A: Kelvinator Co. was founded in 1914 in Detroit as Electro-Automatic Refrigerating Co. The name was changed to Kelvinator in 1916 in honor of Lord Kelvin (1824-1907), the British physicist who defined the temperature known as absolute zero. The company merged with Nash Motors in 1937 to form Nash-Kelvinator Corp. Nash-Kelvinator introduced other appliances, including ranges, to its line of products after World War II. The company merged with Hudson Motor Cars Co. in 1954 to form American Motors Corp., and Kelvinator became a division of AMC. Today the brand is owned by Electrolux of Sweden. Your 1964 pink range is a collector’s item today because the retro look has become popular in kitchen design. That means your range, if in working condition, could sell for about $300 to $500.
Q: We recently came across a box of 40 cream-colored china dishes, all in the same pattern. The pattern consists of three decorative shields around the rim with the head of a woman in the center of the shield and a swastika on each side of the shield. Why the Nazi symbols? Were the dishes made or sold in Germany? The mark on the bottom of the plates is a narrow crescent moon around the words “The Crescent China Co.”
A: The Crescent China Co. was in business in Alliance, Ohio, from 1920 to 1926. This was well before the rise of Nazism in the 1930s, when the swastika became permanently linked with Germany’s National Socialist Party. By then, the image of the swastika had been around for thousands of years. It can be found on ancient pottery and coins. In the early 1900s, it became a popular symbol of good luck in the United States. We have seen a platter in your pattern selling online for $20. A 40-piece set might sell for $100 if the dishes are in excellent condition.
Q: We have an old wooden wall telephone made by Century Telephone Construction Co. of Buffalo, N.Y. There’s a 1905 patent date on it. The phone has all of its original components inside and is 100 percent complete. What is it worth?
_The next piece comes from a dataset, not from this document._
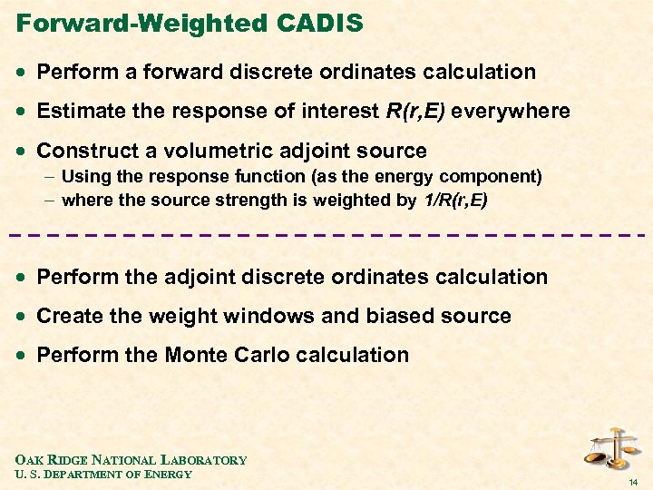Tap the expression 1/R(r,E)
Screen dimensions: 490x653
click(454, 200)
A: Century Telephone Construction Co. was founded in Cleveland in 1899 but moved to Buffalo in 1902. In 1909 Century merged with the Federal Telephone & Telegraph Co. of Palo Alto, Calif., although the Century name continued to be used for a few more years. So your phone probably was made between 1905 (the patent date on it) and 1910 (just after the merger), but it may have been manufactured in the early 1910s. Wall telephones of that vintage in good shape sell for prices ranging from $200 to $600.
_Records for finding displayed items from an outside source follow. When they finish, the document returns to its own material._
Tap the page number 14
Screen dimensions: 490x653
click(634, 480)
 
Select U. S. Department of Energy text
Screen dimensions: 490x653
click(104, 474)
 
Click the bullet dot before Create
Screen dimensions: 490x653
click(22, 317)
Q: My grandfather won a sterling-silver “President’s Cup” trophy at a harness race at Weequahic Park in Newark, N.J., on Oct. 30, 1909. I have a photo of my grandfather receiving the trophy, a tall cup with two handles and a cover topped by a large horse-shaped handle. I also have a copy of an article about the trophy that was published in the Oct. 9, 1909, Newark Evening News and a copy of an article about the race from the Oct. 31, 1909, Newark Sunday Call. My grandfather’s horse, Marique, won the race. The article about the trophy just says it was “designed and manufactured by local men.” Could it have been made at the Tiffany factory that was in Newark? And is the trophy valuable?
A: Your trophy is indeed valuable, if only because it is made of sterling silver, which is worth a lot at meltdown value today. But antique sterling-silver sporting trophies are collector favorites and can sell for $1,000 or more if they’re well-made and in good condition. There were a lot of silversmiths in the Newark area in the early 1900s, and you may never be able to identify who made your trophy. It’s unlikely it was made by Tiffany, though, because so many Tiffany trophies are known and marked.
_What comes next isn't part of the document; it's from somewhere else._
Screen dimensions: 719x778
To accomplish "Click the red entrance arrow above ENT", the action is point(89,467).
Tip: Flags have been made of many different fabrics, so cleaning requires testing. A wool flag should be tested with a drop of water and blotting paper. If no color is removed, you can wash it in warm water with a wool-washing product. It can be dry-cleaned with care. Store a wool flag in an insect-proof container.
Terry Kovel answers as many questions as possible through the column. By sending a letter with a question, you give full permission for use in the column or any other Kovel forum. Names, addresses or email addresses will not be published. We cannot guarantee the return of any photograph, but if a stamped envelope is included, we will try. The volume of mail makes personal answers or appraisals impossible. Write to Kovels, Auction Central News, King Features Syndicate, 300 W. 57th St., New York, NY 10019. Go to Kovels.com/calendar to find and plan your antiquing trips or to post your group’s upcoming events.
Current prices are recorded from antiques shows, flea markets, sales and auctions throughout the United States. Prices vary in different locations because of local economic conditions.
- Max Factor Creme perfume compact, Elephant Tiny Tusker, gold-tone, red rhinestone eyes, 1 1/4 inches, $40.
- Suzy Goose toy sweeper, image of Suzy and goose riding broom to the moon, red sweeper, 1940s, $45.
- Georg Jensen sterling-silver pie server, Cactus pattern, 10 inches, $115.
- Lennox Furnace Co. figural still bank, Lennie Lennox, blond curly hair with coin slot, gray pants, turquoise shirt with logo, 1949, 7 1/4 inches, $245.
- Princess Feather appliqued quilt, yellow, red and olive on creamy ground, feather blocks surrounded by triangle patchwork, circa 1860, 84 x 82 inches, $295.
- Clark’s Teaberry Pepsin Gum display tin, picture of teaberry branch, circa 1910, contained 40 packs, $395.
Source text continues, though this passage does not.